In 12 RSI subjects fluoride (F-) levels in bone were appreciably
higher than 12 appropriate controls. Estimate of dietary intake of
RSI subjects, revealed a Mg2+ deficit and an excessive F- intake.
Fluorotic bone has an increased Mg2+ content possibly due to some
deposition of MgF2. The amorphous phase in bone may act as a
"reservoir" of ions available to regulate plasma Ca, PO4 and Mg2+
levels. Fluoride accumulates in bone with age, especially in areas
of active ossification. A locally raised F- concentration in an
osteocyte lacunae (during resorption) could interfere with normal
functioning of the cell, or trigger the precipitation of crystalline
apatite, or lead to the formation of MgF2. Any one of these
reactions might interfere with the passage of Mg2+ ions from the bone
"reservoir" into circulating extracellular fluid. A localized Mg2+
deficiency could disturb pyrophosphate metabolism and lead to
deposition of Ca salts in sensitive areas.
Through adjustment of dietary intake of the previously mentioned 12
RSI subjects which included more Mg2+ and less F-, eight of the
subjects experienced market relief from previously painful RSI
symptoms after a six week test period.
In a letter to the editor Dr. Smith stated (New Zealand Medical
Journal, 28 August, 1985, page 710):
Chronic fluoride intoxication may play a role in the aetiology of at
least some cases of so-called repetitive strain injury. Data
obtained in a recent pilot study in Melbourne, where the very soft
water has been fluoridated for sever years, support the hypothesis.
In the study, specimens were obtained from alveolar bone after tooth
extraction. The mean fluoride concentration of bone in subjects with
RSI (2737 ppm F) was greater (p=0.0001) than the mean (1687 ppm F) in
those who did not complain of that condition.
While it has been known for many years that an excessive daily
intake of fluoride may lead to deleterious effects on musculoskeletal
structures, the question of the lower toxic fluoride content of bone
has yet to be answered. Roholm suggested that normal bone contains
900 ppm fluoride (range 600-2100 ppm F).
Early bone flurosis is not clinically obvious, and cases often
involve young adults whose only complaints are vague pains in the
small joints of the hands and feet, and lower back. Such cases may
be misdiagnosed as rheumatoid arthritis or ankylosing spondylitis.

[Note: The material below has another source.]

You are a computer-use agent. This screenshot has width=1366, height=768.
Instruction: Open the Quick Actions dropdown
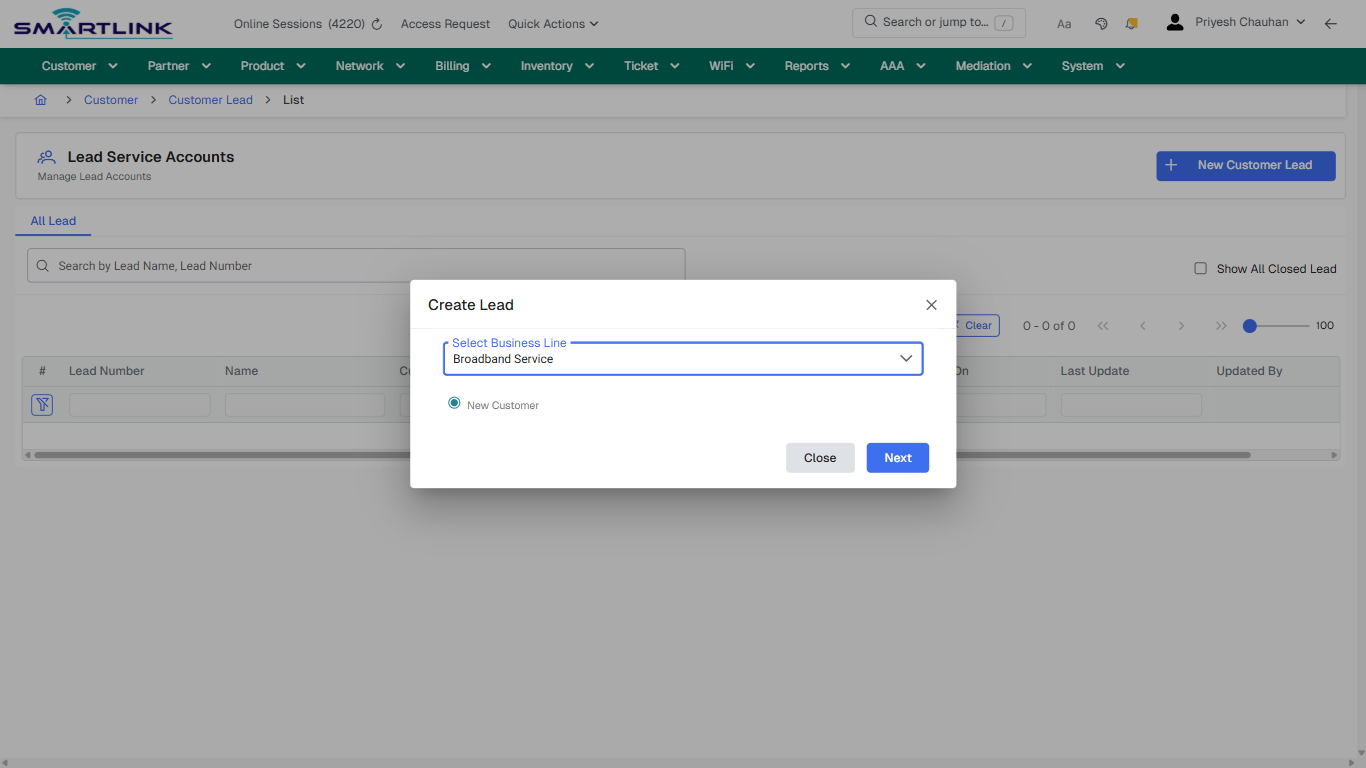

As fluoride continues to accumulate in bone radiologically detectable
changes may be diagnostic and these include: calcification along
tendons, fascial and muscular attachments, particularly the
interosseous membranes of the forearms and legs. It seems reasonable
to assume that before x-ray detectable deposits build-up in these
tissues, microcrystals or hydroxyapatite must be present. Tendinitis
and bursitis are occasionally associated with periarticular deposits
of hydroxyapatite. The condition has been called, "calcific
periarthritis" and often mimicks acute arthritis.
Schumacher et all have suggested that apatite crystals, present in
joint effusions in a variety of situations, should be considered as
possibly responsible for several clinical syndromes. They have also
shown that apatite crystals can trigger an acute inflammatory
response. Therefore, it is conceivable that some cases of RSI might
result from deposition of apatite crystals in and around synovial
sheaths and tendons passing through the carpal tunnel.
The posibility that some individuals are now receiving too much
fluoride merits serious attention. The US National Research Council
has tenatively recommended as safe for adults an intake of 1.5-4.0 mg
fluoride per day. However, people are now exposed to fluoride in a
multiplicity of everyday sources, and Marier, of the Canadian
National Research Council, believes that fluoride intake in
fluoridated areas is now 5 mg or more fluoride per day.